Em uma economia globalizada onde a competição cresce e a diferença entre a qualidade dos produtos diminui dia-a-dia, os consumidores procuram mais que apenas prazos razoáveis: os valores que produtos e marcas representam adquirem maior importância. A credibilidade social e ambiental de empresas tem influência na decisão de compra dos consumidores. Boa performance econômica, processos produtivos ambientalmente sustentáveis e o respeito a valores éticos são características da empresa com responsabilidade social. A Resource tem consciência e responsabilidade disso, e para ficar ainda mais informada participou do Seminário de Empresas Amigas da Criança, realizado pela Fundação Abrinq dia 21 de agosto no Hotel Sofitel - São Paulo.
Hoje, podemos dizer que a responsabilidade social deixou de ser uma opção para se tornar um componente estratégico na política das empresas. Tal tendência vem se delineando substancialmente nos últimos anos e desafia as grandes empresas a adotar uma postura de benemerência desfocada dos objetivos econômicos e essenciais da organização, evitando que a imagem e os valores das empresas sejam confundidos com simples propaganda, superando antigos paradigmas de lucratividade, para, então, viabilizar uma postura cidadã integrada ao processo de desenvolvimento social do país.
A expansão da filantropia empresarial em busca de uma melhor imagem social, também tem suas vantagens fiscais: 2% sobre o lucro operacional.

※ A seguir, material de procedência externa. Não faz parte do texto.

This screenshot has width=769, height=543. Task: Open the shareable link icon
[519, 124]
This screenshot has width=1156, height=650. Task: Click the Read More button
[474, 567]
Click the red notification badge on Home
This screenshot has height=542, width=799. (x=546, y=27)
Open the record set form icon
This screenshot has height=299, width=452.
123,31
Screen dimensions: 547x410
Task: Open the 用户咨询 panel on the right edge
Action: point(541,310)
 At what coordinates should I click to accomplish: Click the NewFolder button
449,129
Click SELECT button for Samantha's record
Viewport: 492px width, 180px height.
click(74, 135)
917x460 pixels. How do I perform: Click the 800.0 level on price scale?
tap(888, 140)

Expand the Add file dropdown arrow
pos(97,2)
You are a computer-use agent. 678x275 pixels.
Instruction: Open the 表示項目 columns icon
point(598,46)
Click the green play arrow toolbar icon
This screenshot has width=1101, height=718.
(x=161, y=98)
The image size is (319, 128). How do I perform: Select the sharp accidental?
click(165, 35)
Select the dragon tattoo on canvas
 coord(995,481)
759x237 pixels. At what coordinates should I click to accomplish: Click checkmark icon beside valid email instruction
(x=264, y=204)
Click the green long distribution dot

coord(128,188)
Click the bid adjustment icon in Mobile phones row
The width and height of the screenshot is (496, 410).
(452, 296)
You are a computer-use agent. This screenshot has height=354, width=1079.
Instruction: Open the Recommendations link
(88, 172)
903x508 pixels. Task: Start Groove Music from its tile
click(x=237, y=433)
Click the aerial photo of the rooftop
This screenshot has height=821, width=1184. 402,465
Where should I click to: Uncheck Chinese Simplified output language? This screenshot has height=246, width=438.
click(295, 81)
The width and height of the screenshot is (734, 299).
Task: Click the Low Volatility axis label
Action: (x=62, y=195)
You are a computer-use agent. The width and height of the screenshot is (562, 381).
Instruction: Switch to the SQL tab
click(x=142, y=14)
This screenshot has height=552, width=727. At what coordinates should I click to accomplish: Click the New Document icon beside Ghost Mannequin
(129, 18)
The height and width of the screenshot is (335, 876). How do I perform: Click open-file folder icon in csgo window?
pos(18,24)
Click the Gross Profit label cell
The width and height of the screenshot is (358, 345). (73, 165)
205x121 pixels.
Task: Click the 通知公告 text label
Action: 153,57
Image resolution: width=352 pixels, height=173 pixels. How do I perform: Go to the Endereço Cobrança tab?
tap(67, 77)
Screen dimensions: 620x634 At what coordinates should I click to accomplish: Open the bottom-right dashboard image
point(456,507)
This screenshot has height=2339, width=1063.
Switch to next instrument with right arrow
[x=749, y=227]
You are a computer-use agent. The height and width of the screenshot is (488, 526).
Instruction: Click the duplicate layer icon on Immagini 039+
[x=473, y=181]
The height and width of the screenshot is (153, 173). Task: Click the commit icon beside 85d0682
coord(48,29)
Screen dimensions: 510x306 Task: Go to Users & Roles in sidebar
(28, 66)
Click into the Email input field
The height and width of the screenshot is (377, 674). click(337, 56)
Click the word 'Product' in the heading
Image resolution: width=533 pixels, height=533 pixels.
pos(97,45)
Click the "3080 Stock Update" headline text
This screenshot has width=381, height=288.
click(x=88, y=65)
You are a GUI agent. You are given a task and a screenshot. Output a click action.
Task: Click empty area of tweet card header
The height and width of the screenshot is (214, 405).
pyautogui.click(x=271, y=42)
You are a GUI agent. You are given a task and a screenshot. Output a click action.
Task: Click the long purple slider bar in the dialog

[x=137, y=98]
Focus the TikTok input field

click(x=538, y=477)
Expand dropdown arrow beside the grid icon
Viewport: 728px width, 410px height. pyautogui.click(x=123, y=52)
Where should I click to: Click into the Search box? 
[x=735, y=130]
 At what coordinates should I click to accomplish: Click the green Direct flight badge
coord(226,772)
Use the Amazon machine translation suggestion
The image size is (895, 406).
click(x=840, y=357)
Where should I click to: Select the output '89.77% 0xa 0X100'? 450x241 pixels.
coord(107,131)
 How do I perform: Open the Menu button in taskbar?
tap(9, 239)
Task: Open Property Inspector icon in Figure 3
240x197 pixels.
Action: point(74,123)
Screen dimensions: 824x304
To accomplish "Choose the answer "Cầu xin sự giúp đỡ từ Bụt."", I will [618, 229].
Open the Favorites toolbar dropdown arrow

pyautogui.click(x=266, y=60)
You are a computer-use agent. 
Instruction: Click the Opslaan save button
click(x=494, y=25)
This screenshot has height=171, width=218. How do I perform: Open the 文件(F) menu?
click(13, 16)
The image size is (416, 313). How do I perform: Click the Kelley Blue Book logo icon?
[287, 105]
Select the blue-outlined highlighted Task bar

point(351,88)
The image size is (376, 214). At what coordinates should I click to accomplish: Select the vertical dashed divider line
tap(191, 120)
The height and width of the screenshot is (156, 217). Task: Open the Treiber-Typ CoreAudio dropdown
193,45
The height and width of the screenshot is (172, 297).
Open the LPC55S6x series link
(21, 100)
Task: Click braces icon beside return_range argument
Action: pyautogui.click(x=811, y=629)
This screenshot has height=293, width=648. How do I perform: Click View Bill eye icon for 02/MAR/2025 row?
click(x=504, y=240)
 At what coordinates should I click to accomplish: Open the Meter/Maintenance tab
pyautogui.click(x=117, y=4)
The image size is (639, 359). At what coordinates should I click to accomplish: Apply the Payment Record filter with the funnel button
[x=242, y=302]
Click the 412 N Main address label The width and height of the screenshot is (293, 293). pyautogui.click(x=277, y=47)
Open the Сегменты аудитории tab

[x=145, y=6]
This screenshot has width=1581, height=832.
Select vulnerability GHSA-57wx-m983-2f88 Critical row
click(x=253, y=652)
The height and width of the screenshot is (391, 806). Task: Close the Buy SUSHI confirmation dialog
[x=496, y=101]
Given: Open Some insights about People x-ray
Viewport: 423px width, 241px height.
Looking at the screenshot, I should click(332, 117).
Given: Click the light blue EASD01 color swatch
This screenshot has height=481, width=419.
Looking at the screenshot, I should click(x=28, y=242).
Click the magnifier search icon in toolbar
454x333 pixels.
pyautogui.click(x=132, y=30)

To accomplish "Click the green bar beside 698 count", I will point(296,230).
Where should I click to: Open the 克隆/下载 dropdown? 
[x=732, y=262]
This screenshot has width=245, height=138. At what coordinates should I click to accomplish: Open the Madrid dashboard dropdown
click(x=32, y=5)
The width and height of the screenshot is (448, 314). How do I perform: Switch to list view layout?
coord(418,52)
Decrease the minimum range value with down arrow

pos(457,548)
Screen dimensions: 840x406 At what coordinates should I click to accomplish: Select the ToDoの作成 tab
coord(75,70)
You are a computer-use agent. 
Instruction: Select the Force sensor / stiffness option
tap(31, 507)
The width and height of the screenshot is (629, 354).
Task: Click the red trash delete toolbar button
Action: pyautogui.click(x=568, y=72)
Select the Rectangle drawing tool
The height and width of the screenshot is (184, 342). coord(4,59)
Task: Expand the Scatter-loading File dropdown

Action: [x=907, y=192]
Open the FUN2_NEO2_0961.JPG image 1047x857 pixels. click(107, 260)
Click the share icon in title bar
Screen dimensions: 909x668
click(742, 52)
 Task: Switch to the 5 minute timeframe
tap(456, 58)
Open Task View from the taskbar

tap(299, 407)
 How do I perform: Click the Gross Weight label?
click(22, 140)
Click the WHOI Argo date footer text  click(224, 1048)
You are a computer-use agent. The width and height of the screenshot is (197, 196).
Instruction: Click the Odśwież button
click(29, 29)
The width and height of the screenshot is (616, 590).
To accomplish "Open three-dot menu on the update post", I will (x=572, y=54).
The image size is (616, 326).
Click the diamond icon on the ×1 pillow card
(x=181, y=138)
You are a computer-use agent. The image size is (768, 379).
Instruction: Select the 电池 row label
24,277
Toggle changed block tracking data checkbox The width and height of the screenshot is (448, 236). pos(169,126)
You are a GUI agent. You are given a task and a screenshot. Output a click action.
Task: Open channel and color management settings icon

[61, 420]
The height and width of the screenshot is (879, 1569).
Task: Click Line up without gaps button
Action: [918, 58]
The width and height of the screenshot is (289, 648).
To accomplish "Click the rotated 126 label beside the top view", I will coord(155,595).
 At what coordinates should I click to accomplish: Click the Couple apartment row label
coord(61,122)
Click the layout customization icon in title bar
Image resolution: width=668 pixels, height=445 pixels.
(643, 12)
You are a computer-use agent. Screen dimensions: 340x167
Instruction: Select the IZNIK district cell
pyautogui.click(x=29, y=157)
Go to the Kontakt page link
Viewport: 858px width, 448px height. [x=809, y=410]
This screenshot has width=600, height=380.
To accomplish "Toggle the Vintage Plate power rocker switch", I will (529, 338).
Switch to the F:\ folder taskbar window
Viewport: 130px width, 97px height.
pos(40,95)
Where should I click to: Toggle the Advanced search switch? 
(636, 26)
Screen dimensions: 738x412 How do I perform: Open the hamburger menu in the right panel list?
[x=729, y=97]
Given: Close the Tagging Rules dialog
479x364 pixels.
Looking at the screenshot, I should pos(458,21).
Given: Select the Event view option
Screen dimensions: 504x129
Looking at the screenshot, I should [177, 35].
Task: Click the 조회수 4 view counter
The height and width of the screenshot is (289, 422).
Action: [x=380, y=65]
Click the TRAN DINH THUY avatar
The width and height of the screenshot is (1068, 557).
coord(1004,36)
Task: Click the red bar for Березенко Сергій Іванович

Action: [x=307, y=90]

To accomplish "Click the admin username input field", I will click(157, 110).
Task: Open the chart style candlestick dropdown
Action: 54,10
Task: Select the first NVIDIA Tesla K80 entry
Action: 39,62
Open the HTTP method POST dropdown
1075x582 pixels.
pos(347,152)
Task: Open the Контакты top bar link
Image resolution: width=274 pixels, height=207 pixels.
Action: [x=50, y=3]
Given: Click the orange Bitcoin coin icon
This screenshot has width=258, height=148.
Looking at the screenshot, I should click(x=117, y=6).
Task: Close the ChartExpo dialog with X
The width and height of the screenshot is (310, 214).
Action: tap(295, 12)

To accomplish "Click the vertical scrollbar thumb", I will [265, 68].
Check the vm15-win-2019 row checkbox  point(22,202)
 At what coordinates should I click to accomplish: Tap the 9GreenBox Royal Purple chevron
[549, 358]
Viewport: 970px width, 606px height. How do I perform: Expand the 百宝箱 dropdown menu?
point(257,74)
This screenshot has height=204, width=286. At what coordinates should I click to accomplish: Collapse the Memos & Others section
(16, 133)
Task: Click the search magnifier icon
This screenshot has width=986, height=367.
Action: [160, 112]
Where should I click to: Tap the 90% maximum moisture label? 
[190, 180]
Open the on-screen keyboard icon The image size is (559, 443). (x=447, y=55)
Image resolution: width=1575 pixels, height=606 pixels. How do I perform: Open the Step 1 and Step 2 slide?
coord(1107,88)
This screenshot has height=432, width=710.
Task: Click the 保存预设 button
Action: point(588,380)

A adoção deste novo modelo de gerenciamento social leva as empresas, preocupadas com a sua boa imagem, a investirem milhares, algumas milhões de reais em projetos de educação, cultura e ecologia, sendo estes os três setores preferenciais.
Como, então, estabelecer uma linha de atuação para a empresa, considerando todas as dimensões da responsabilidade social, alinhando interesses e superando desafios que impactam na própria cultura organizacional? Implementar e instituir uma política de recursos humanos interligada a um projeto de serviços sociais que esteja voltado tanto para a coletividade quanto para o público interno (empregados), garantindo que a responsabilidade social também aconteça "dentro de casa", ou seja, para fazer o bem ao próximo é preciso antes estar bem consigo mesmo. Neste processo, uma outra tendência da responsabilidade social ganha visibilidade: a de gerenciar pessoas num ambiente socialmente responsável.
Aliás, algumas empresas colocam a qualidade de vida no trabalho e a prevenção de riscos sociais como uma das prioridades da política de recursos humanos. O resultado é um empregado mais motivado, que trabalha com prazer e, com certeza, muito mais saudável.
Estas são as novas tendências da responsabilidade social: o novo modelo de "empreendedorismo social" e o gerenciamento de pessoas num ambiente socialmente responsável. Vale também lembrar que, toda empresa ou organização econômica que agrega valores como cidadania e ética, e que tem consciência de que o lucro, a produtividade e a imagem da empresa só serão realmente conquistadas e principalmente mantidas por empresas genuinamente cidadãs, estas sim, conquistam a respeitabilidade e a admiração de toda a sociedade.